Bacterial shape plays a crucial role in their survival and function. The shape
of bacteria is mainly determined by the cell wall, a polymeric envelope providing structural support and protection to the cell. Interestingly, bacteria
maintain their distinct shape with outstanding precision and its morphology
is highly robust to perturbations of the external conditions. While the proteins involved in the growth of the cell wall have been studied extensively,
how the local properties of the cell envelope direct the growth process to
achieve such precise morphological control remains a puzzle. In this context,
mechanical and geometrical cues have been proposed as potential feedback
mechanisms contributing to robust shape preservation.
The central objective of this thesis is to explore bacterial shell growth
driven by mechanical and geometrical laws. To this end, a specialized simulation framework is developed. We model the cell wall as a linear elastic
material and shell growth as a stochastic process with rates defined in terms
on the local mechanical or geometrical properties.
Two models of the bacterial shell are implemented. First, a springbased model is developed. This model is computationally efficient and provides a simplified framework to understand cell wall growth. This model
however shows undesired deviations from linear elasticity. This motivated
the development of an alternative model based on finite elements (FEM).
The model introduces localized growth to the classical mechanics finite element framework and shows the expected response of linear elastic material.

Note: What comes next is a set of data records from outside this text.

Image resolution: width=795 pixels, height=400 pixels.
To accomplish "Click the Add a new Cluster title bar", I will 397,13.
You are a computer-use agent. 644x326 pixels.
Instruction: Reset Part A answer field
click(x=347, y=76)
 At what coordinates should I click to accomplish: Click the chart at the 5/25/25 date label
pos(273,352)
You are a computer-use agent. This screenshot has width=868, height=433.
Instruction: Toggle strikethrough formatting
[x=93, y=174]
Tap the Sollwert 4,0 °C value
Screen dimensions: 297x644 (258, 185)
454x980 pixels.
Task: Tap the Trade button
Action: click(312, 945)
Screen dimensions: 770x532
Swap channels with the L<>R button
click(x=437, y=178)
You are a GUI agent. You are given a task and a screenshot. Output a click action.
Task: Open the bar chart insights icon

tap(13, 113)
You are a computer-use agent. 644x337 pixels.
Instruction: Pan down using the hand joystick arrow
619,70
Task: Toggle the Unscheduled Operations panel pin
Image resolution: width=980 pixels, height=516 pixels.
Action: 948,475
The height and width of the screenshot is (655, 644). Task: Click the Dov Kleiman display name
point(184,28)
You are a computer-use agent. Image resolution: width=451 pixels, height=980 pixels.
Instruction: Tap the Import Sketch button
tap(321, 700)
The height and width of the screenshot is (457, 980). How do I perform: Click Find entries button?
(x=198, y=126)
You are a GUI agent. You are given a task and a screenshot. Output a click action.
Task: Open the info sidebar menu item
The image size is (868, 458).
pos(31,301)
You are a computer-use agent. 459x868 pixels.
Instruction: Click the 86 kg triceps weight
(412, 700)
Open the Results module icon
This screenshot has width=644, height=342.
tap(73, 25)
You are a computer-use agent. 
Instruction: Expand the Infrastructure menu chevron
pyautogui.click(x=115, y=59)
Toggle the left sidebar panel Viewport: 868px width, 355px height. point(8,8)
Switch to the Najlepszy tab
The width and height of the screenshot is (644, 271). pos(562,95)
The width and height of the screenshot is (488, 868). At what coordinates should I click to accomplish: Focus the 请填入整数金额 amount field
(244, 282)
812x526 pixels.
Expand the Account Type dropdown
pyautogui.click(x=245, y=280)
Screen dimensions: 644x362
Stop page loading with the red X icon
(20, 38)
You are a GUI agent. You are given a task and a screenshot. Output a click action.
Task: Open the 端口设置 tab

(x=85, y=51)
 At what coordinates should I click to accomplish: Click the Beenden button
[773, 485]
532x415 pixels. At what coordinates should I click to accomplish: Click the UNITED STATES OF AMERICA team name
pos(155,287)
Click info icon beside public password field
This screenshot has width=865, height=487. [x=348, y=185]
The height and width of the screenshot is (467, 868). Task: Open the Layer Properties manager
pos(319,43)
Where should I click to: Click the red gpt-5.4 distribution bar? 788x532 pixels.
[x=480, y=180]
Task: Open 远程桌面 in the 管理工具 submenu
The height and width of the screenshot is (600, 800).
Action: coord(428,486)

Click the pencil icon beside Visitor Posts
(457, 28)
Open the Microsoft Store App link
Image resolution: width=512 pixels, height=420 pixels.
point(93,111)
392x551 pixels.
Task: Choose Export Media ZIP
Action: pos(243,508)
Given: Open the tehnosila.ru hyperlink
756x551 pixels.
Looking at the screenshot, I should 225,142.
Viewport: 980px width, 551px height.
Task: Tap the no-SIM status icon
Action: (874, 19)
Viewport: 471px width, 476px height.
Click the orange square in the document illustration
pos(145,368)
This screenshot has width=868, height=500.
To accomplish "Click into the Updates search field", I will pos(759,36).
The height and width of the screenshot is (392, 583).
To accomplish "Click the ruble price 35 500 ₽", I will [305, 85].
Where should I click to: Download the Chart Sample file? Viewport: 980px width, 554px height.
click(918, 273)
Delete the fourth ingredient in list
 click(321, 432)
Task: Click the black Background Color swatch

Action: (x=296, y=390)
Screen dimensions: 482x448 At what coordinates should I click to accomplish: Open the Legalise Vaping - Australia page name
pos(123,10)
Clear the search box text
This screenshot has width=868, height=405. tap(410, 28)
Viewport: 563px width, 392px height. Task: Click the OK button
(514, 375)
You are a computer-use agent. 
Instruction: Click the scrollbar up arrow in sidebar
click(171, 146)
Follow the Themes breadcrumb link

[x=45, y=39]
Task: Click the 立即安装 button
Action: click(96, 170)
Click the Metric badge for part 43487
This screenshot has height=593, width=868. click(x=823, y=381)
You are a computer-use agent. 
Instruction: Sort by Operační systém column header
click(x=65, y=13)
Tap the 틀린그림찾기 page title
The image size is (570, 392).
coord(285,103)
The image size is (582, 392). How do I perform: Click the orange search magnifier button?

Both models are integrated into a unified simulation package. The computational package provides a practical and insightful tool to explore cell
envelope growth, thus contributing to the study and the understanding of
bacteria and their remarkable adaptability.
We use the FEM setup to study growth in spherical and rod-shaped vessels. We find that a strain-dependent growth law reduces the roughness of
the surface and surface stresses compared to purely random growth. Furthermore, inspired by the observations in rod-shaped bacteria, we find a
growth law combining strain and curvature information leading to robust
lengthening of the cell with no change in the cell’s radius.
This thesis reinforces the role of strain sensing in shape preservation and
offers valuable insights into the operation of strain-based growth.